The bumping/reschedule of the booking could be due to a number of factors... No enough original demand for the flight (or its return), a change to the scheduled aircraft type limiting the availability of seats... Last booked first bumped... Any spurious changes to Batflu restrictions...
Any alterations may not have been specifically related to that route, but as a consequence of changes/disruption elsewhere.
The 'botched' repair complaint only serves to highlight a lack of understanding about how aircraft maintenance works.
Let's say, for example, that the aircraft arrived at Heathrow at 0845 with a defect for a faulty coffee boiler.
At 0855, once tha passengers are off, the engineer gets informed of detail of the fault.
0900, having established that a fault keeps tripping the breaker, the boiler is removed for replacement with a serviceable one. This is the quickest, easiest approach to fixing the problem and would be a decision made based on likely fault and speed of rectification*.
0910, the replacement boiler is fitted, but still blows the breaker.
Boarding gets delayed 5 minutes.
0915 further investigation reveals a fault where the boiler loom has chaffed behind the galley assembly.
0920 aircraft gets swapped as it is going to be quicker to change aircraft than wait while this one is repaired.
Flight gets rescheduled to the nearest realistic time whilst the aircraft is swapped.
In order for this to happen, the following takes place:
Decision is made to either change gate and move everyone over to the new aircraft, or the aircraft gets swapped at the existing gate.
Catering gates pulled, bags offloaded, crew transfer over (if their hours permit) Aircraft gets towed x2 (if they keep the gate) or busses arranged to transfer passengers/crew.
Crew board new aircraft and prepare it (again) for the flight, catering, fuel and bags reloaded, new flightplan is filed and slot rescheduled. Passengers board and the flight departs. Late.

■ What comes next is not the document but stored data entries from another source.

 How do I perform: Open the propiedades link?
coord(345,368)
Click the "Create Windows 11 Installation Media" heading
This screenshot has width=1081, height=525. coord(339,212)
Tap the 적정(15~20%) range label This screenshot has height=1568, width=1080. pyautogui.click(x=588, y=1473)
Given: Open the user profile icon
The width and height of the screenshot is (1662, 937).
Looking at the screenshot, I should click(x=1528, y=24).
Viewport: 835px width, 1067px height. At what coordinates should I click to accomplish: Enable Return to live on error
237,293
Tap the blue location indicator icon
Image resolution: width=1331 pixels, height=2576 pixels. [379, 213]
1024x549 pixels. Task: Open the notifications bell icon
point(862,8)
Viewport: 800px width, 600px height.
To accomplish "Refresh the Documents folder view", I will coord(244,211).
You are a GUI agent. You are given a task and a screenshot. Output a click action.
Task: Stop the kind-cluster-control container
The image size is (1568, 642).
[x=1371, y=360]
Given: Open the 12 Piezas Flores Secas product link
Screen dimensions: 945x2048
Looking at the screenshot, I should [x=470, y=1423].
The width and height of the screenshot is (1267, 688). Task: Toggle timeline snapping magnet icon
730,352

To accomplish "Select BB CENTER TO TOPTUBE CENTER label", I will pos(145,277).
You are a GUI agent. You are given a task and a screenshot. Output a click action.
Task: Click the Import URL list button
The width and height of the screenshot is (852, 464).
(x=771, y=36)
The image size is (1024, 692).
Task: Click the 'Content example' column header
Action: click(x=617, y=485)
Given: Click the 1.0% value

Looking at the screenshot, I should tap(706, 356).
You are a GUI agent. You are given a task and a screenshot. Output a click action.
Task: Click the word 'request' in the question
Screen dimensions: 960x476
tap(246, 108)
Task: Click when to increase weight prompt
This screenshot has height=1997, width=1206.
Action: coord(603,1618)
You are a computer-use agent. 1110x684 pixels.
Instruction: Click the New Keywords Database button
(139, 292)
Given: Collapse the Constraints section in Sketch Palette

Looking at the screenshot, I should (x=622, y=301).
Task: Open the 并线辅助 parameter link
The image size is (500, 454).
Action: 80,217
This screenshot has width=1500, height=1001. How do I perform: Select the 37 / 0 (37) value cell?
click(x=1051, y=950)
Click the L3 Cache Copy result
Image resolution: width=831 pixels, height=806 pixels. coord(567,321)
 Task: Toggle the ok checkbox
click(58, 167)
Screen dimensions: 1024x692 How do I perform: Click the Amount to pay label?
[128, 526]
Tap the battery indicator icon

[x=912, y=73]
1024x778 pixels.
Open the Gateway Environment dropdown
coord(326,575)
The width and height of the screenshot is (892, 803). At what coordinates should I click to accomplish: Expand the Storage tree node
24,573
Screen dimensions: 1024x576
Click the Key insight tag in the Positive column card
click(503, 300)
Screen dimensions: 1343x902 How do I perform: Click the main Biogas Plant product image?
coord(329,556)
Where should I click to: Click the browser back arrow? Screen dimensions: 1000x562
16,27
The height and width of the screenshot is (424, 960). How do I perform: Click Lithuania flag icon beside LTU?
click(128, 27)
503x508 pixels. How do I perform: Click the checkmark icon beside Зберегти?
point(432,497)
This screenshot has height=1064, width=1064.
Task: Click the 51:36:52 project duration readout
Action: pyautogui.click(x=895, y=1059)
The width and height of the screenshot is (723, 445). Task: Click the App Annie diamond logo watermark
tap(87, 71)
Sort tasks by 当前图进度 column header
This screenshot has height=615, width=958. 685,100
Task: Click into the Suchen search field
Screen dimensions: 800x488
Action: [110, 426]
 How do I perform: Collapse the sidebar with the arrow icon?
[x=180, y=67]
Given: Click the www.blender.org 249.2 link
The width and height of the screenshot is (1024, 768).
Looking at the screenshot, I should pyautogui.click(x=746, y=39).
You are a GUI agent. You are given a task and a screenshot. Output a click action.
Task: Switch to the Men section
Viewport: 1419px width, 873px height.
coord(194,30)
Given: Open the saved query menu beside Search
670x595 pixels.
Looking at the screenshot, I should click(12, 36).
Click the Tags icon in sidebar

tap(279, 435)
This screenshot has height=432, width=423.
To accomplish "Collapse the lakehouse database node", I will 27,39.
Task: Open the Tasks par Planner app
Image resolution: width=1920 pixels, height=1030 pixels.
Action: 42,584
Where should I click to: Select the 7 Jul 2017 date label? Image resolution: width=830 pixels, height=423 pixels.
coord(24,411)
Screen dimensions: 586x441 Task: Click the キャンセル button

A two hour delay is pretty reasonable under the circumstances, but also consider that that aircraft will potentially be two hours late for the rest of the day.
Factor in that effect over a fleet the size of BA or EasyJet with all the associated schedule changes and reorganisation and it is sometimes a wonder that anything arrives when and where it was planned to.
The water boiler example is just that, there are thousands of parts that could fail or get damaged that could be a simple fix or a total nightmare... Not to mention third party damage such as the loaders or caterers damaging the aircraft. Also aircraft run with Minimum Equipment Lists which applies to everything on the aircraft... If it already has a couple of defects and the minimum is exceeded by a failure on the inbound flight, then fixing the minimum item may not be possible in the available turn around time. And knowing about an issue before the aircraft arrives is all well and good, but you can't do anything about it until it is on the ground and unless it's an engine fault, until it is unloaded.
To expect an airline to have a spare aircraft and crew for every flight waiting just in case is insane, and financially impossible. They might have four crews on standby and a couple of standby aircraft, but if your flight is the third one to develop a fault at that point, you're going to be delayed.
* Again this is a made up example of how an issue could escalate. An automotive example might be that your oil light comes on. You establish that the level is ok, so you change the sensor as that's the next easiest thing. This doesn't solve the problem, so you check the wiring (these two steps are interchangeable) which reveals no fault. Now you're into physically checking the oil pressure, which turns out to be really low. Suddenly you're into pulling/stripping the engine to swap out the oil pump.
Similarly a snapped wheel bolt or having a flat spare when you get a puncture on the motorway. In France. On a Sunday.
Doesn't take much of an escalation to turn a five minute job into a two day one.